Problem
Recast the material, starting with the line that contains "Given: Toggle camera in voice controls" and going on through the line that contains "Looking at the screenshot, I should tap(738, 962).", as a two-column CSV headed instruction and response, with one row for each instruction and its response. Put each in a single quoted field with line breaks turned into spaces, and leave the pictures out.

[Start of Data provided]

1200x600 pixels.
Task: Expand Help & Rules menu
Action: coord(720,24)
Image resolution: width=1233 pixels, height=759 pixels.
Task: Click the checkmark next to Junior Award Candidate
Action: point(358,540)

[End of Data provided]
[Start of Data provided]

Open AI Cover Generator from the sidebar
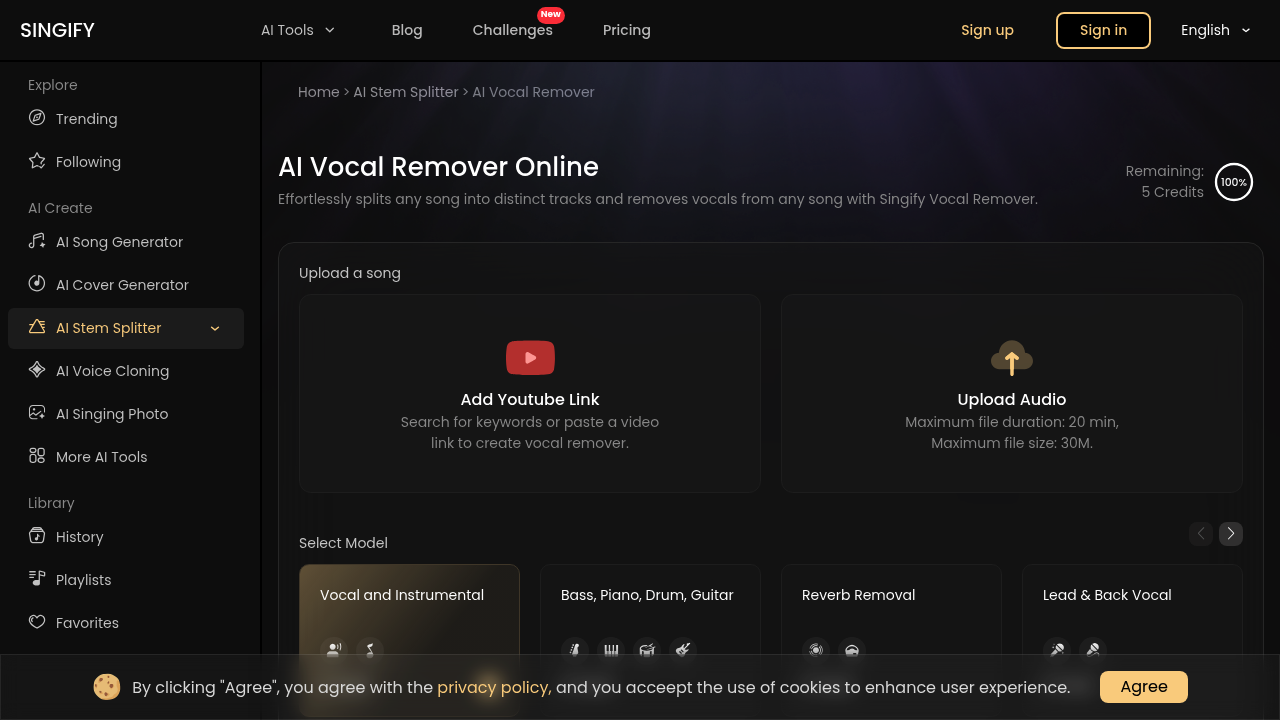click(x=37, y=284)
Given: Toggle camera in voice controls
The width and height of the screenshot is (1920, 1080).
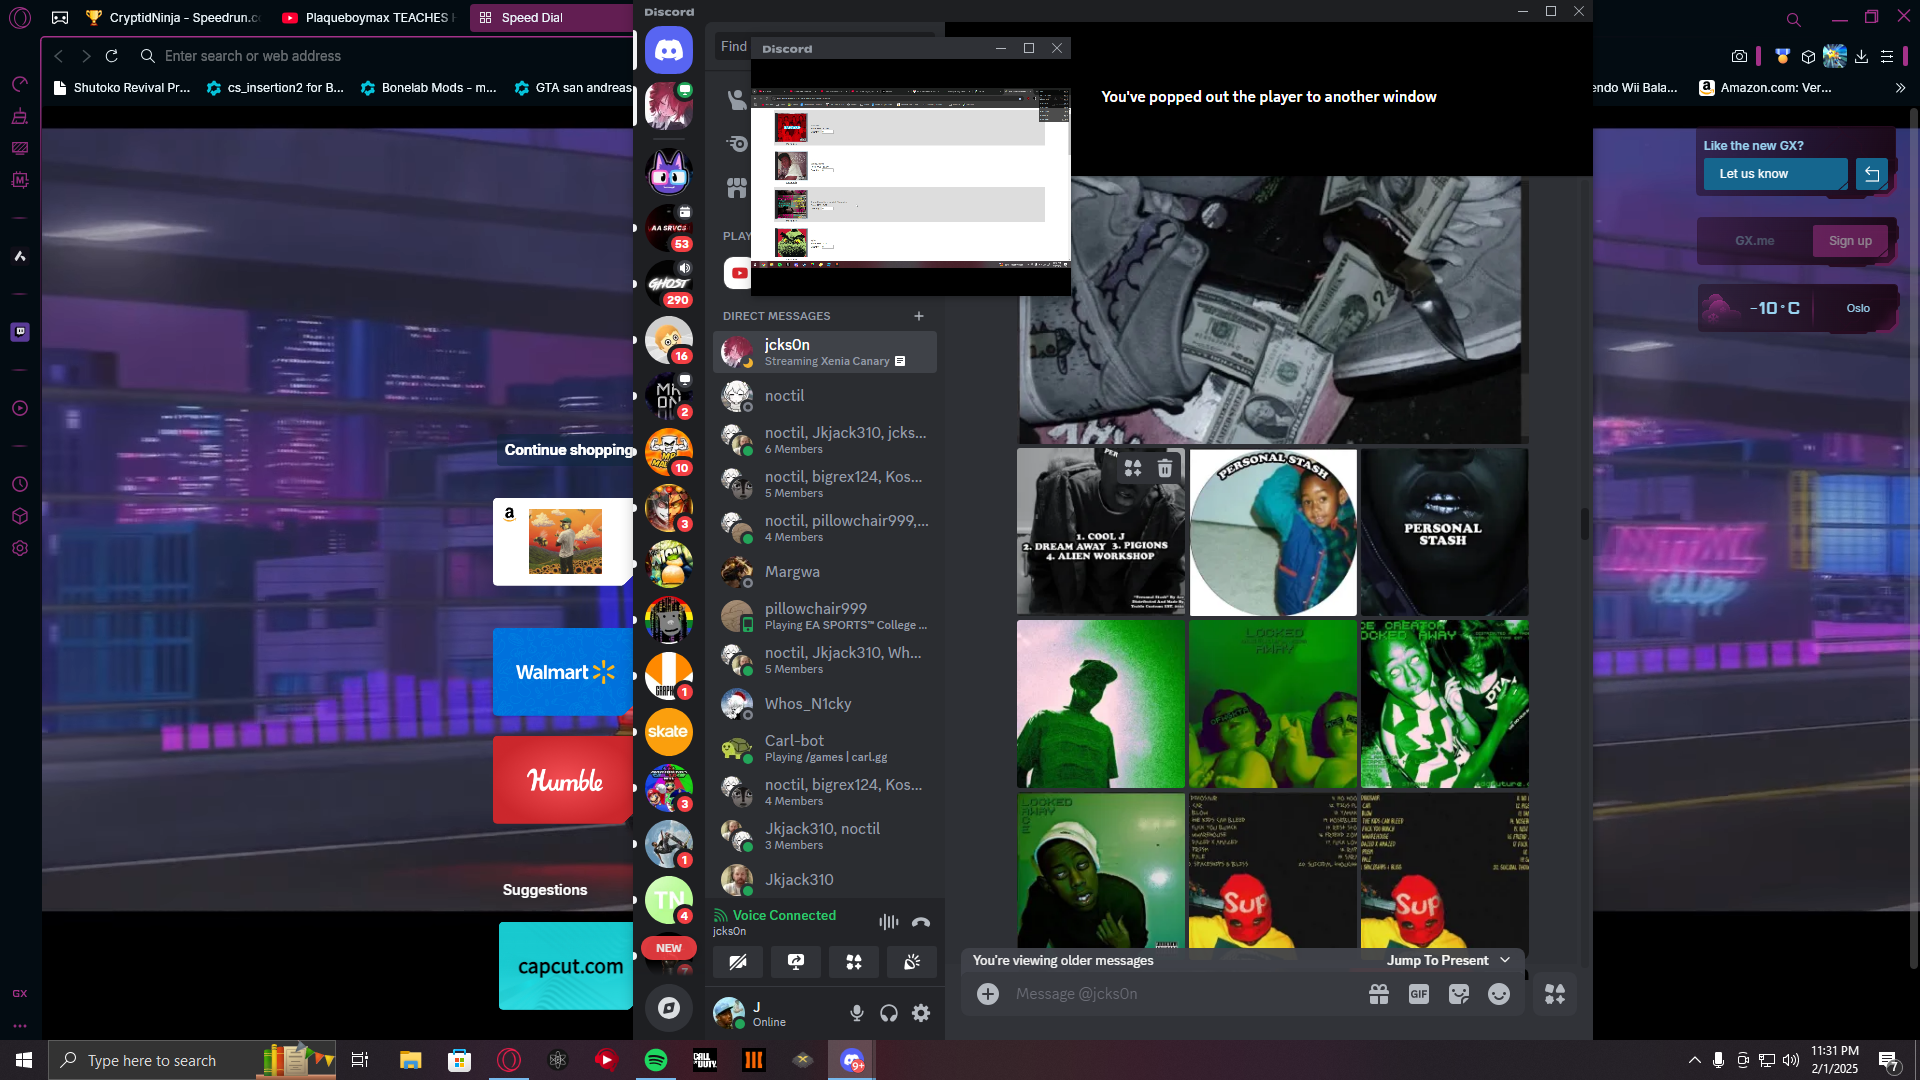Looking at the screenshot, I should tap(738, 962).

[End of Data provided]
[Start of Data provided]

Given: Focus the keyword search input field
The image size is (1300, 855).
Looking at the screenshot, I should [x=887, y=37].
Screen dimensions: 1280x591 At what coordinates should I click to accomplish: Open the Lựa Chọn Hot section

[End of Data provided]

Solution
instruction,response
"Given: Toggle camera in voice controls The width and height of the screenshot is (1920, 1080).","Looking at the screenshot, I should tap(738, 962)."